Output every line of the data exactly as it appears, from the line containing "Open the Ej valda CSC tab" down to the line containing "pyautogui.click(x=366, y=415)", with both of those lines included. Leave the pictures out of your answer.
+++ THE DATA +++
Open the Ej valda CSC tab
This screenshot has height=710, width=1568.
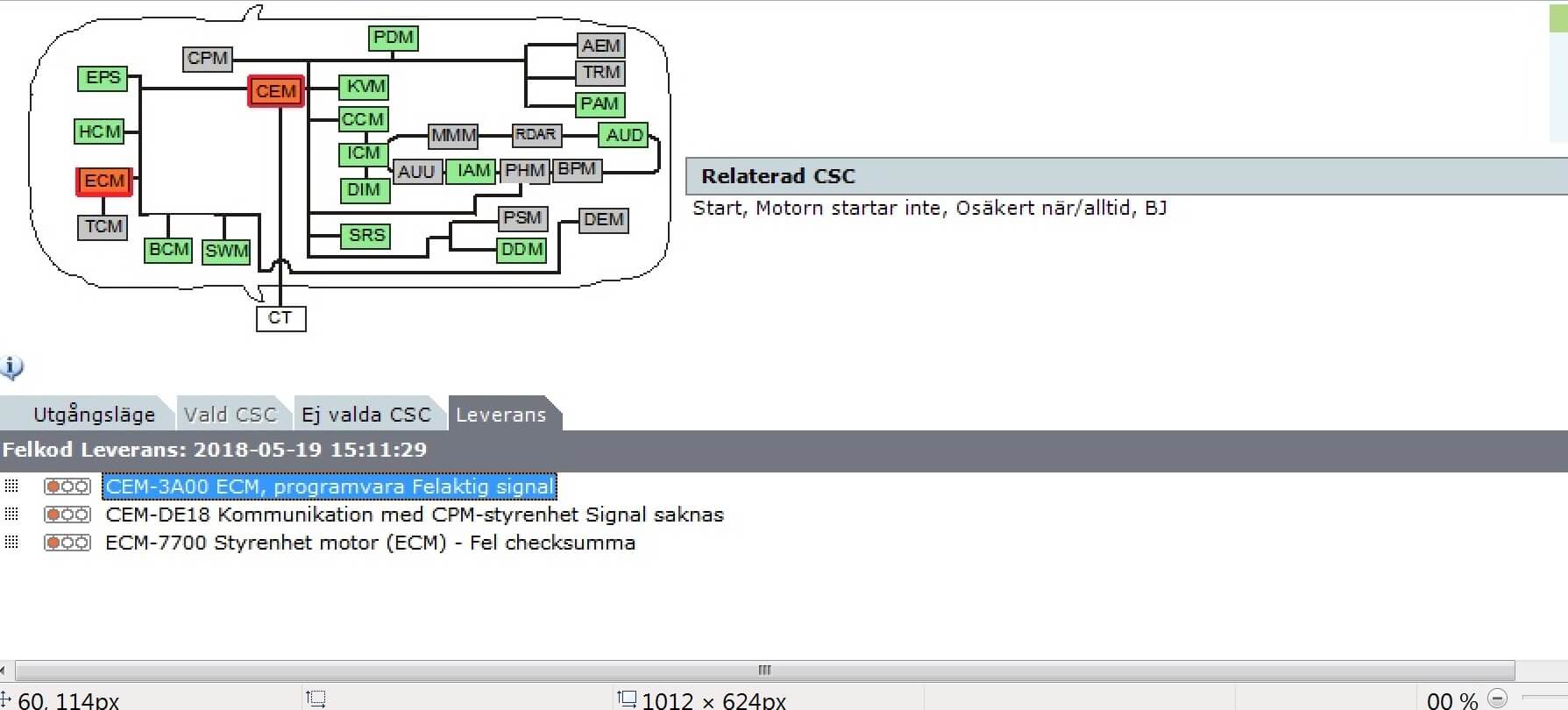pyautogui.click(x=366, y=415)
+++
+++ THE DATA +++
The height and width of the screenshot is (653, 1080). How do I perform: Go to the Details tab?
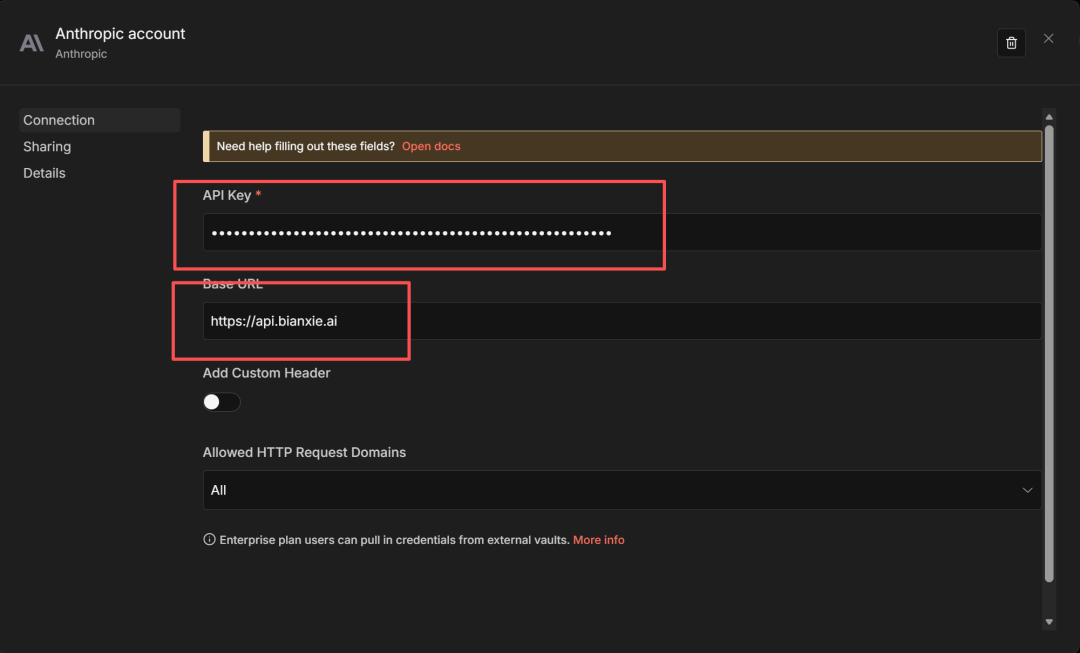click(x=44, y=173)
+++
+++ THE DATA +++
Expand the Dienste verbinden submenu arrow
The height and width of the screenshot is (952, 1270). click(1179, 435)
+++
WRITTEN REPLY:
Open the Ej valda CSC tab
This screenshot has height=710, width=1568.
pyautogui.click(x=366, y=415)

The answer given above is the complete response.